**YOUR TASK**: Output exactly the lines below, starting with the line that has "Click inside the Search" and going on through the line that has "Place cursor in", both included, and no other lines.

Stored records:
== Segment start ==

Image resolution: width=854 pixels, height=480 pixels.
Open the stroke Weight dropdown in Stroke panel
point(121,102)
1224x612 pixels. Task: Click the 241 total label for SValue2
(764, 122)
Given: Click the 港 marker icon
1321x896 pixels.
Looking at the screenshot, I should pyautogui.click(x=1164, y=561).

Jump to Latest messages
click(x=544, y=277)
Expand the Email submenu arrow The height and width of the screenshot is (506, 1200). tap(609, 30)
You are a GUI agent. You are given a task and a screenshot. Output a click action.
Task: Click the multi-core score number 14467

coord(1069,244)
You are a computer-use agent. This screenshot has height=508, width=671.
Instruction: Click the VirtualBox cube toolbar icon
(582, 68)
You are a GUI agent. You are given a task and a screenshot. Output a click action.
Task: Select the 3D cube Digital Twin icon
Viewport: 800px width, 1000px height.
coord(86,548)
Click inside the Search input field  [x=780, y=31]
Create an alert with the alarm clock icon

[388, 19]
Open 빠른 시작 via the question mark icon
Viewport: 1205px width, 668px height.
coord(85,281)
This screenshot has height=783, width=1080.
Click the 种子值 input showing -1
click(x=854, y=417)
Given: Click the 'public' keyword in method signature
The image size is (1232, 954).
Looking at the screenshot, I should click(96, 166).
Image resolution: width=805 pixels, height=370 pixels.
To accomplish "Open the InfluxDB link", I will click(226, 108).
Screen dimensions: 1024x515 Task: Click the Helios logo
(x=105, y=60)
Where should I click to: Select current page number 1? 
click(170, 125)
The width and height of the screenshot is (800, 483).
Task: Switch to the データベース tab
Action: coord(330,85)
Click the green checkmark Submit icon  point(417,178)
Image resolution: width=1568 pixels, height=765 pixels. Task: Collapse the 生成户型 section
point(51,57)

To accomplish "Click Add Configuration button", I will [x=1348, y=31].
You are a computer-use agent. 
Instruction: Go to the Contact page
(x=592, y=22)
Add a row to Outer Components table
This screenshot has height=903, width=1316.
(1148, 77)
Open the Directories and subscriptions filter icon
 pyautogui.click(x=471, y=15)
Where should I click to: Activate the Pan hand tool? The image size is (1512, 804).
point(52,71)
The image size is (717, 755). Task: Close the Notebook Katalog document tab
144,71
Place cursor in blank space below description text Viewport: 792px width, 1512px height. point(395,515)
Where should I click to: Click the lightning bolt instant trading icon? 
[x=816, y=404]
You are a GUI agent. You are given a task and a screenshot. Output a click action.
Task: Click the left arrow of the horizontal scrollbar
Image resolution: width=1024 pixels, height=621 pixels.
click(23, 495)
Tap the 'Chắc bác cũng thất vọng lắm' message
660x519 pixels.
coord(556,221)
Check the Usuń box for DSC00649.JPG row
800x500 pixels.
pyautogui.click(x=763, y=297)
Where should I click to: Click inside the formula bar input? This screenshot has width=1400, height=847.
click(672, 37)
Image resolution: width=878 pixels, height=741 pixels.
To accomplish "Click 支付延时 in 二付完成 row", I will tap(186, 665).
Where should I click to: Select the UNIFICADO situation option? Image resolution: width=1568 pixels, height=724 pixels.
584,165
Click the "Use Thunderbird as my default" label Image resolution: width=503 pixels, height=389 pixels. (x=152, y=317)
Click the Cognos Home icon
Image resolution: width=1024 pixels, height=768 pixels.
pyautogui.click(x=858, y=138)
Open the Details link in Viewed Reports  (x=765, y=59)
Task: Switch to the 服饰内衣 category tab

== Segment end ==

**RESPONSE BOX**:
Click inside the Search input field  [x=780, y=31]
Create an alert with the alarm clock icon

[388, 19]
Open 빠른 시작 via the question mark icon
Viewport: 1205px width, 668px height.
coord(85,281)
This screenshot has height=783, width=1080.
Click the 种子值 input showing -1
click(x=854, y=417)
Given: Click the 'public' keyword in method signature
The image size is (1232, 954).
Looking at the screenshot, I should click(96, 166).
Image resolution: width=805 pixels, height=370 pixels.
To accomplish "Open the InfluxDB link", I will click(226, 108).
Screen dimensions: 1024x515 Task: Click the Helios logo
(x=105, y=60)
Where should I click to: Select current page number 1? 
click(170, 125)
The width and height of the screenshot is (800, 483).
Task: Switch to the データベース tab
Action: coord(330,85)
Click the green checkmark Submit icon  point(417,178)
Image resolution: width=1568 pixels, height=765 pixels. Task: Collapse the 生成户型 section
point(51,57)

To accomplish "Click Add Configuration button", I will [x=1348, y=31].
You are a computer-use agent. 
Instruction: Go to the Contact page
(x=592, y=22)
Add a row to Outer Components table
This screenshot has height=903, width=1316.
(1148, 77)
Open the Directories and subscriptions filter icon
 pyautogui.click(x=471, y=15)
Where should I click to: Activate the Pan hand tool? The image size is (1512, 804).
point(52,71)
The image size is (717, 755). Task: Close the Notebook Katalog document tab
144,71
Place cursor in blank space below description text Viewport: 792px width, 1512px height. point(395,515)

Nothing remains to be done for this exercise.